Materials provided:
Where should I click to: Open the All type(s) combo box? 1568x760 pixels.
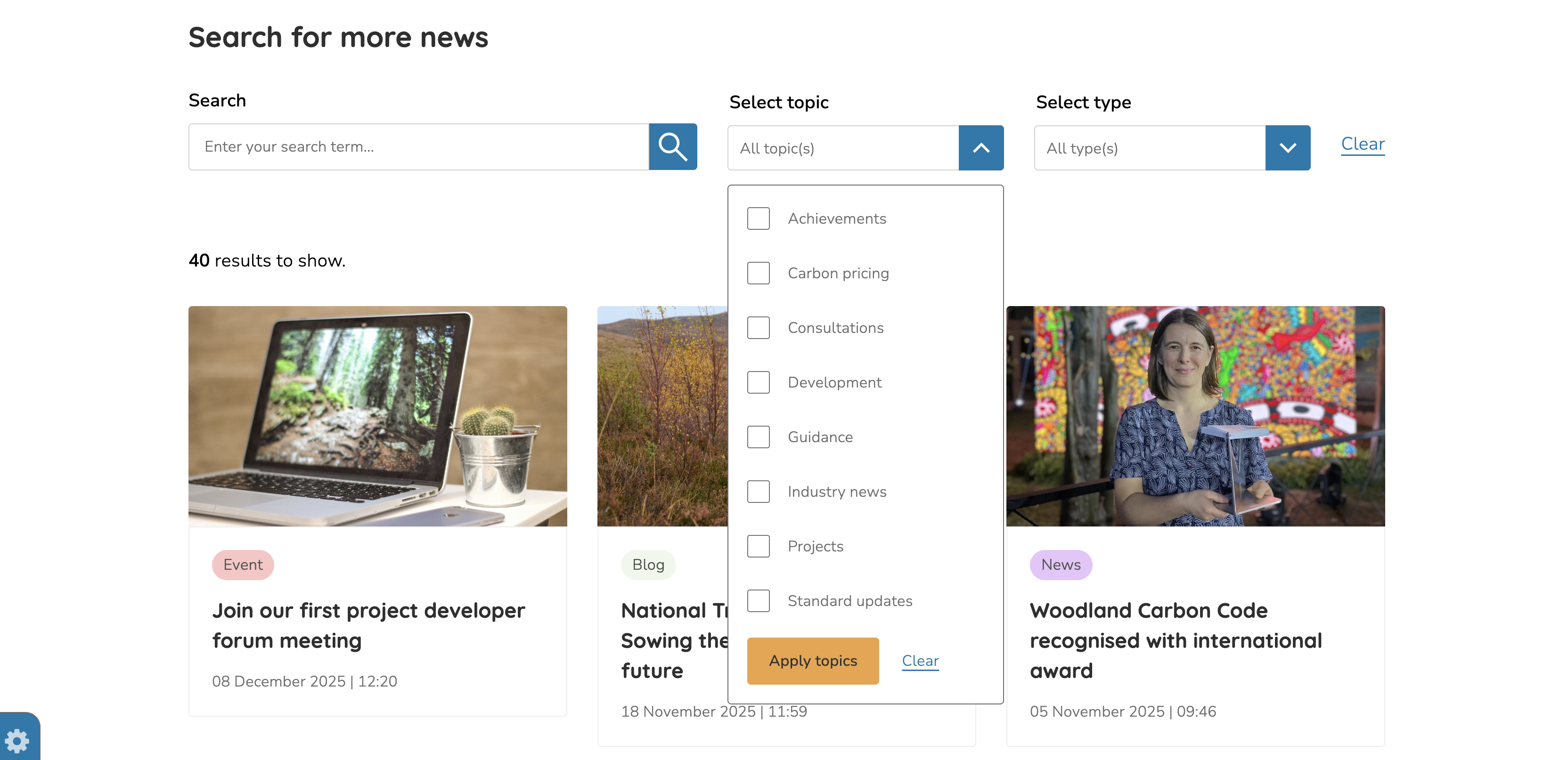click(x=1149, y=148)
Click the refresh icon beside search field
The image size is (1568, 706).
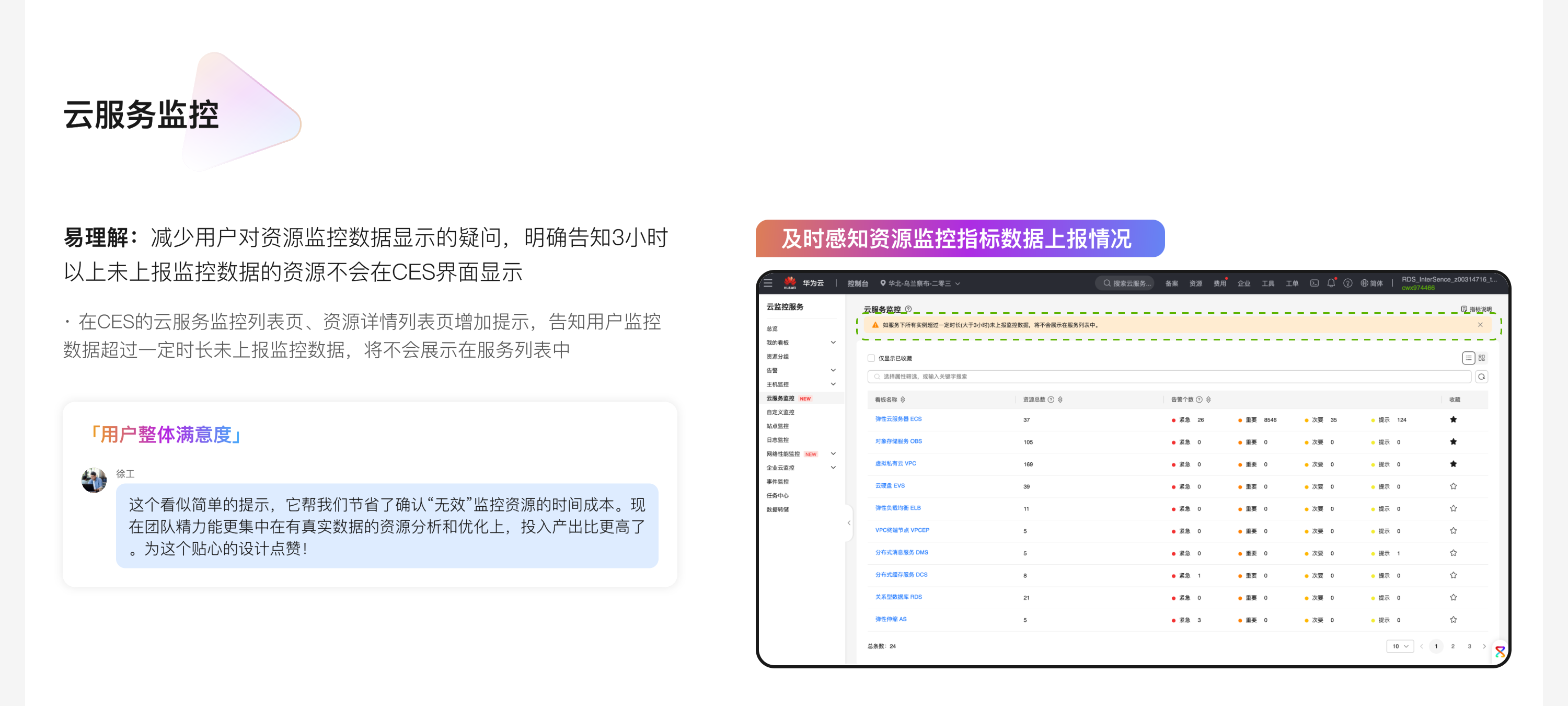(1482, 377)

What you need to do: Working from the lines above, reproduce the material exactly and exclude its pictures.

Written solution:
Where should I click to: Open the All type(s) combo box? 1568x760 pixels.
click(x=1149, y=148)
Click the refresh icon beside search field
The image size is (1568, 706).
(1482, 377)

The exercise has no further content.